Today's edition of quick hits:
* Crisis in Iraq: "President Obama said on Thursday that he was watching the rapid advance of militant groups in Iraq with 'a lot of concern,' and that the United States stood ready to provide increased help to the Iraqi government, though he did not specify what kind."
* More from Iraq: "Iraq's fracturing deepened on Thursday as Kurdish forces poured into the strategic northern oil city of Kirkuk after government troops fled, while emboldened Sunni militants who seized two other important northern cities this week moved closer to Baghdad and issued threats about advancing into the heavily Shiite south and destroying the shrines there, the holiest in Shiism."
* Political pushback: "Sen. Barbara Boxer (D-CA), a member of the Foreign Relations Committee, torched Republican 'cheerleaders' who started the Iraq war and are now criticizing President Barack Obama over the escalating violent insurgency in the country. 'Some of the biggest GOP cheerleaders for the disastrous war in Iraq are now joining the blame-America-first crowd rather than working with our Commander-in-Chief to confront this crisis,' Boxer said in a statement Thursday."
* Will Iraqi instability affect the drawdown plan in Afghanistan? Apparently not.
* Not going to happen: "Two House conservatives are calling for the Republican leadership contest to be delayed. Reps. Steve King (R-Iowa) and Michele Bachmann (R-Minn.) said Thursday that the June 19 leadership election should be postponed so that the GOP conference can field a candidate who does not support 'amnesty.'"
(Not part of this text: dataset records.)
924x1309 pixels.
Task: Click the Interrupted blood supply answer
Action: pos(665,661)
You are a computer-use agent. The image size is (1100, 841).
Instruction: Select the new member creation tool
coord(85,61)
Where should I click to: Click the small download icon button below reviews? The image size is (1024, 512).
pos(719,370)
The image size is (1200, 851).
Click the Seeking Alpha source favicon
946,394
* Bergdahl: "Army Sgt. Bowe Bergdahl is scheduled to set foot in the United States for the first time Friday after five years in the captivity of the Taliban. Bergdahl will arrive in San Antonio, Texas, where he will continue to recover from his years as a prisoner."
* Stay of execution: "A federal judge has stayed a Missouri inmate's execution after ruling that there is evidence that the state intimidated a corrections worker out of supporting a clemency petition."
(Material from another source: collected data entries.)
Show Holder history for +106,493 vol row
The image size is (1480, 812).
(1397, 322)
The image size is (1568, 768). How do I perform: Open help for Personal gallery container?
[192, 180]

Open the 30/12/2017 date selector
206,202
* This seems rather alarming: "A makeshift bomb exploded at a Nogales, Ariz., power plant Wednesday, rupturing a large fuel tank and prompting the FBI and federal bomb experts to respond. Local officials were alerted at 9:30 a.m. to a call of 'suspicious activity' at the UniSource Energy Services Valencia Plant. An explosion had ruptured a diesel storage tank and caused what Nogales police Lt. Carlos Jimenez described as a relatively small spill that was confined to the immediate area."
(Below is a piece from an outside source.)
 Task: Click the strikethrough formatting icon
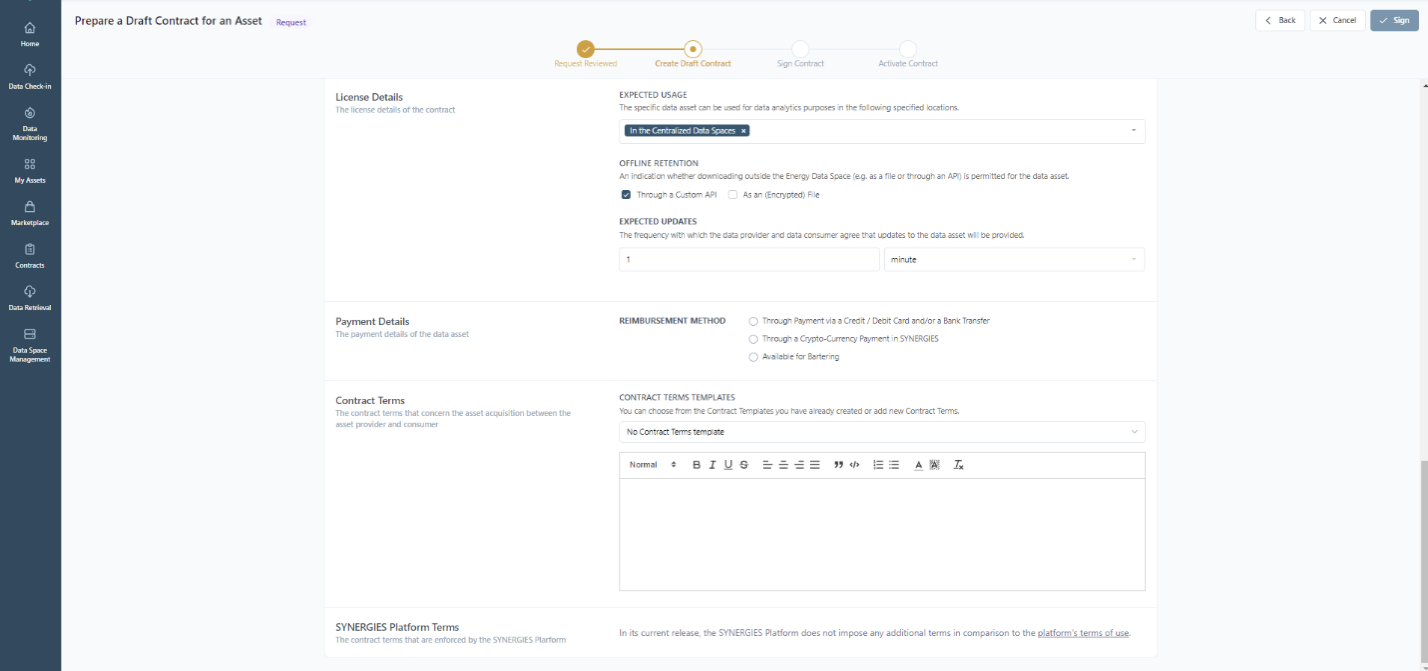tap(744, 465)
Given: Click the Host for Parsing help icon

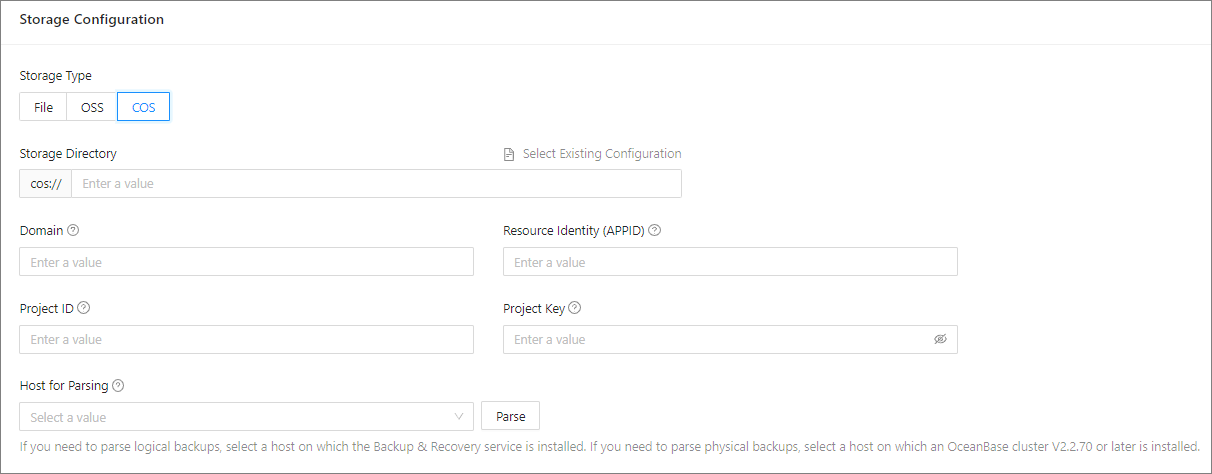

* Supreme Court: "It's not nice to fool Justice Anthony M. Kennedy. The justice said during oral arguments in April that he found the labeling of a Coca-Cola product called Pomegranate Blueberry Flavored Blend of Five Juices misleading, and Thursday he wrote for a unanimous Supreme Court that the company can be sued for it."
* Sen. Lindsey Graham (R-S.C.) has "never been more worried" about a 9/11-style attack than he is now. As it turns out, however, he's "never been more worried" quite a few times.
* Fed: "The Senate has confirmed President Barack Obama's nomination of Stanley Fischer to be vice chairman of the Federal Reserve. It also approved Lael Brainard and Jerome Powell to serve on the Fed's board. The votes fill vacancies just before a meeting of the central bank's policy panel next week."
* Bold move: "The electric car-maker Tesla has announced it's setting its patent portfolio free, saying that it 'will not initiate patent lawsuits against anyone who, in good faith, wants to use our technology.' CEO Elon Musk says he's become less worried about competitors stealing his technology than about electric cars not being adopted at all."
* Right-wing favorite Ben Caron believes the Affordable Care Act is worse than the terrorist attacks on Sept. 11, 2001. He's apparently serious, at least insofar as he didn't intend this as a joke.
Anything to add? Consider this an open thread.